Who sets the rules in the labor market? The shortage of skilled workers is changing the signs, companies are fighting for employees. But does this new employee power apply to everyone?

They try it out for three months, maybe half a year – and if the new job doesn’t suit them, they just quit again. In many sectors, employers no longer give their employees a probationary period, reports Nela Richardson, chief economist at the US labor market service provider ADP, at the World Economic Forum in Davos.

It’s the other way around: probationary period for the new job – for the boss. The high level of willingness to give notice and the worsening shortage of skilled workers are forcing employers to rethink. But what does this mean specifically for companies – and does this new power of employees apply to everyone?

“Companies must radically change the way they work and live. You have to woo people,” says Stefan Schaible from the board of management consultants Roland Berger. “Any employer who has not yet understood that they have to invest in their staff will have massive difficulties.”

According to data from the management consultancy Accenture, employment will peak at almost 46 million people in Germany this year or next. According to this, more people leave the workforce than enter it. “The talent pool stops growing if we don’t take measures like immigration,” says Christina Raab, Accenture’s head of Germany, Austria and Switzerland.
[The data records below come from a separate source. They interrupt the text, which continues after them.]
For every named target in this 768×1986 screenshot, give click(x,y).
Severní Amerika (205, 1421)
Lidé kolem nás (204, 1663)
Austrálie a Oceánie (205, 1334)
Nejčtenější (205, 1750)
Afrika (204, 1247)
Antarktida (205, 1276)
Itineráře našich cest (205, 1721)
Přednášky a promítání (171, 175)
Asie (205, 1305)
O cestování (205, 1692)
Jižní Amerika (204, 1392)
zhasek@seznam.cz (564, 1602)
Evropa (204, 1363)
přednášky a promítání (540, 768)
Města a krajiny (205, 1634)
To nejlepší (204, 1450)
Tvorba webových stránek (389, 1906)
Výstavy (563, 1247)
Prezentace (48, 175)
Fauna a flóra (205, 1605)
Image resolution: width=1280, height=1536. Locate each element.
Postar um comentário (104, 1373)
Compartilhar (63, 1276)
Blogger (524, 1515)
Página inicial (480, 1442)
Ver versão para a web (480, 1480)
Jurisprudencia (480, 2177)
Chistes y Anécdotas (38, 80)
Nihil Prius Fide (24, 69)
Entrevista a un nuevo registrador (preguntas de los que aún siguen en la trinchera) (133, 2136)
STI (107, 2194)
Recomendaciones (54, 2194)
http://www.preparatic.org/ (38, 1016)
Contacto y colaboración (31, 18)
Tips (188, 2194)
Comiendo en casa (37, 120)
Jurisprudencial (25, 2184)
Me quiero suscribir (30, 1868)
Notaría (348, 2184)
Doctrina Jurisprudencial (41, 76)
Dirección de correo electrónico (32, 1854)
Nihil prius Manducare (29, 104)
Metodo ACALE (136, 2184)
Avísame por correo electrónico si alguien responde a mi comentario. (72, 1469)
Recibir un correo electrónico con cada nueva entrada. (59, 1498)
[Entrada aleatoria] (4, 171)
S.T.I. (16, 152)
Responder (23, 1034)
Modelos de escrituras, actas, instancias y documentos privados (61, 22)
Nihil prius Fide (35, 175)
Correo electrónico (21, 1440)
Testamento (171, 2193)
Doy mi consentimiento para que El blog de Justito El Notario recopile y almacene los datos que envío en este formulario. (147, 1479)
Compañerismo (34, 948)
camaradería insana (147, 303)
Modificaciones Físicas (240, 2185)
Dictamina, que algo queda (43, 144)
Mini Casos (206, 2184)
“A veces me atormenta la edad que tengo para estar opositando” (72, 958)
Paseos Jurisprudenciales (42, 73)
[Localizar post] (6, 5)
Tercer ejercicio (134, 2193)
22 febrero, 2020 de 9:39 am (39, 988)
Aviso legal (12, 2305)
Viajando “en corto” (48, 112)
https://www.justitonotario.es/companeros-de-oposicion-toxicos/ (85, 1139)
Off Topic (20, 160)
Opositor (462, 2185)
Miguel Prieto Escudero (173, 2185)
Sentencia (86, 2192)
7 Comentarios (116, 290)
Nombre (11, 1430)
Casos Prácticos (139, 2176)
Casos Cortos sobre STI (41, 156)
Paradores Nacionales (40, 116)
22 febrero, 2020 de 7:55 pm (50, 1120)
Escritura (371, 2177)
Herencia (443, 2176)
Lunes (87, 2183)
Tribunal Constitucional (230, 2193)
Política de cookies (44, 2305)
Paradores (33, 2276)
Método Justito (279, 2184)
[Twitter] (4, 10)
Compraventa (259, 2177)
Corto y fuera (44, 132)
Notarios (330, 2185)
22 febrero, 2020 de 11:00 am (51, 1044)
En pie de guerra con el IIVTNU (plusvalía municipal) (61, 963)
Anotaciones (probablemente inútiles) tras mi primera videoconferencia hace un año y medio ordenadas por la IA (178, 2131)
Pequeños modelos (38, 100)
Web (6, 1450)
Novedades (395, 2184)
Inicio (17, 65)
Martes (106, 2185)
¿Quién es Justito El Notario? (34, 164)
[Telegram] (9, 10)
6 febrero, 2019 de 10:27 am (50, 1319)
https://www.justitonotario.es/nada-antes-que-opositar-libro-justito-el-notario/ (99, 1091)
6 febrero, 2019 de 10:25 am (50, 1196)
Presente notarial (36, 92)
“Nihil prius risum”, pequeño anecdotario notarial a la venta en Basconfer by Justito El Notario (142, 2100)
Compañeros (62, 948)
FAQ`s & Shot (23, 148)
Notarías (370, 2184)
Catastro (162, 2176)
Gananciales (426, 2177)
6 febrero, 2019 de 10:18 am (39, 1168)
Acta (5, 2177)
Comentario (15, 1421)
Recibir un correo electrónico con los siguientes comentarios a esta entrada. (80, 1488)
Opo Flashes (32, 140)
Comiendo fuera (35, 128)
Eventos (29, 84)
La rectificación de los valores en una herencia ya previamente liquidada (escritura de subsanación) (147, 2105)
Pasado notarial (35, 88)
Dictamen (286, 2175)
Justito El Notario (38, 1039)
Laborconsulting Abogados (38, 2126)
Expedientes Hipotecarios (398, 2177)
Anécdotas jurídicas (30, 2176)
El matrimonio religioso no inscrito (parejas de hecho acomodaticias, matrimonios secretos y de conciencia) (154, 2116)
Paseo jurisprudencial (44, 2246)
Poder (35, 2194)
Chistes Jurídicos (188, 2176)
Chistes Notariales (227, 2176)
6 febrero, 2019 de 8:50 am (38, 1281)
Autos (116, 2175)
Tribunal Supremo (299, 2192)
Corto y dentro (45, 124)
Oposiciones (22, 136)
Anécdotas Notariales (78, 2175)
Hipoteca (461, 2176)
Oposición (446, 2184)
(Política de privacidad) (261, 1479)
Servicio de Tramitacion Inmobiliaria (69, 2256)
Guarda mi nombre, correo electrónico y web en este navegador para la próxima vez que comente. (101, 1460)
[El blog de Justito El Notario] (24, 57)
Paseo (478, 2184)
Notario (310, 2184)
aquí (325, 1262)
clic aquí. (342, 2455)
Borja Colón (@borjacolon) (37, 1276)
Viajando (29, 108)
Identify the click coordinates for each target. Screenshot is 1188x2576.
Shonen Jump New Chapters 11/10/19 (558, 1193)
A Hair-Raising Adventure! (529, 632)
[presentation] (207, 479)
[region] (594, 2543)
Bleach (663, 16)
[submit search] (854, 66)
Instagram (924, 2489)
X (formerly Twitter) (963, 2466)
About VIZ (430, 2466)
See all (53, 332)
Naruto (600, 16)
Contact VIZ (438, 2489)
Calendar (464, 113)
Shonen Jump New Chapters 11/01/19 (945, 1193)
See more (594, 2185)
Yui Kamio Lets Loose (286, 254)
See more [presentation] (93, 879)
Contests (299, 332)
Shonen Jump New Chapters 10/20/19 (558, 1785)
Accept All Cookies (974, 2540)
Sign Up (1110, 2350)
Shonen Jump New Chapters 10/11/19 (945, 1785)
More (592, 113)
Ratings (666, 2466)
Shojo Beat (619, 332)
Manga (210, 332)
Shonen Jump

It will be a constant challenge over the next decade to get enough and sufficiently qualified employees.

The result: “You ask yourself the question: How can I be an attractive employer? How can I offer flexible working models? But how can I also create flat hierarchies, bring more decisions and creative freedom to the individual employee?”

The rethinking, according to Raab, must begin in the application process. “Look for skills – not degrees or certificates,” Accenture advises clients. Especially with German employers, job advertisements still contained a lot of qualification criteria that sorted out promising applicants far too early. “They filter very strongly,” criticizes Raab. “We believe that a few criteria such as a willingness to learn and flexibility that are less of a deterrent to applicants are sufficient. And then you invest in education and training.”

According to a recent study by Accenture and Harvard University, not even every second company offered training and further education to counter the shortage of skilled workers. However, management consultants expect companies to invest a lot more money in the further training of their employees and in learning completely new skills in the future. The Federal Government now also wants to vigorously promote further training. Minister of Labor Hubertus Heil (SPD) even wants to make Germany a “Republic of Further Education” and finance employees for a one-year training period with millions from the Federal Employment Agency.

Schaible is convinced that companies can no longer get by with standard working time models. “Companies have to think much more about the biographical wishes of their employees,” he advises. This means allowing time off and working as digital nomads – i.e. from abroad for a German company – but also longer working beyond retirement age. “Measure results, not time,” advises Accenture. “We need to see working life more flexibly: Not necessarily as a five-day week between the ages of 20 and 60, but much more flexible staggering throughout life and into old age,” says Raab. “We should get out of these templates that have to work the same for everyone in the course of life.”

According to the Roland Berger boss, anyone looking for a new job often makes their decision based on conviction rather than financial motives. “The key factors are how diverse a company is and how international you can work. Does the company really stand for sustainability issues or is it just lip service?” Raab has observed that young people are looking for meaning in their work more often than before. “You actively ask: Where is my value proposition? Then they work incredibly creatively and with a great deal of commitment to solving these issues.” The feedback culture must also change: younger colleagues demanded more direct feedback. “They are used to likes and bring this different use of media, this different socialization, to the workplace.”

But even though companies have to do more and more to look after their employees, Chief Economist Richardson has doubts about the power of employees. “The myth of the more powerful worker dissipates when you look at real wages,” she points out. Adjusted for inflation, the wages of typical workers have recently fallen in almost all countries. “That doesn’t sound to me like a worker who is in charge.” In many countries, there is not enough money for the subsistence level at the lower end of the salary scale. In the cities where the work is, for example, housing is too expensive. Their conclusion: “The worker is never in the driver’s seat – but he has become a vocal passenger in the back seat, telling the company where to go and when to get out.”